**REQUIRED ACTION:** Repeat each entry. Keep every line exactly as it is.

┌────────

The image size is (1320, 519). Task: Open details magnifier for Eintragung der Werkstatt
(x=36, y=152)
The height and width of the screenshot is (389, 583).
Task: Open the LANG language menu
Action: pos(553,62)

└────────

**EXERCISE SOLUTION:**
The image size is (1320, 519). Task: Open details magnifier for Eintragung der Werkstatt
(x=36, y=152)
The height and width of the screenshot is (389, 583).
Task: Open the LANG language menu
Action: pos(553,62)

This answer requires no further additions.